The speakers discussed the way the ban fits within modern trends in immigration policies throughout United States and Canada and how aspiring lawyers and activists can become involved in aiding affected refugees.
The forum also shed light, however, on Canada’s direct contribution to the ban.
According to Rehaag, the US-Canada Safe Third Country Agreement is seen as allowing both governments to have better control over the spread of refugees so as to best provide aid.
However, the agreement defines the United States as safe for refugees, and states that people seeking refugee status must make a claim in the first of the two countries they land in, banning those who arrive in the United States from crossing the border and accessing Canada’s refugee system.
Rehaag stated that Parliament held a meeting to discuss temporarily pausing the agreement until the 90-day ban is over, which would allow those barred from accessing the United States to be able to enter Canada.
International students at York from the seven banned countries could be directly affected by the ban and have been advised by York International to not travel to the United States in the next three months.
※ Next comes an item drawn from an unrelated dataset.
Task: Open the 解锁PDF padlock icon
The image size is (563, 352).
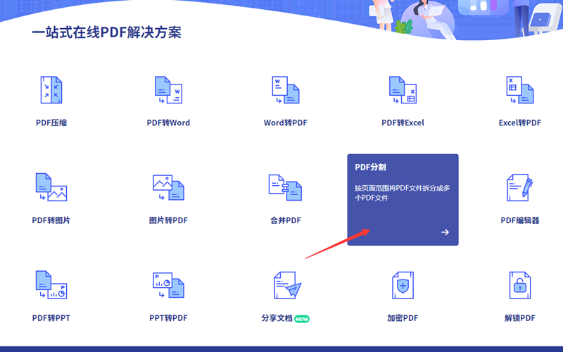Action: [519, 285]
The Minister of Immigration Refugee and Citizenship Canada and York history graduate, Ahmed Hussen, confirmed that anyone holding a Canadian passport and dual citizenship of one of the seven banned countries will not be affected by the travel ban, but any Canadian temporary residents who are citizens of one of the seven banned countries will be affected by it.
Since the forum, questions have been raised as to the constitutionality of the executive order, resulting in it being momentarily suspended by United States federal judges.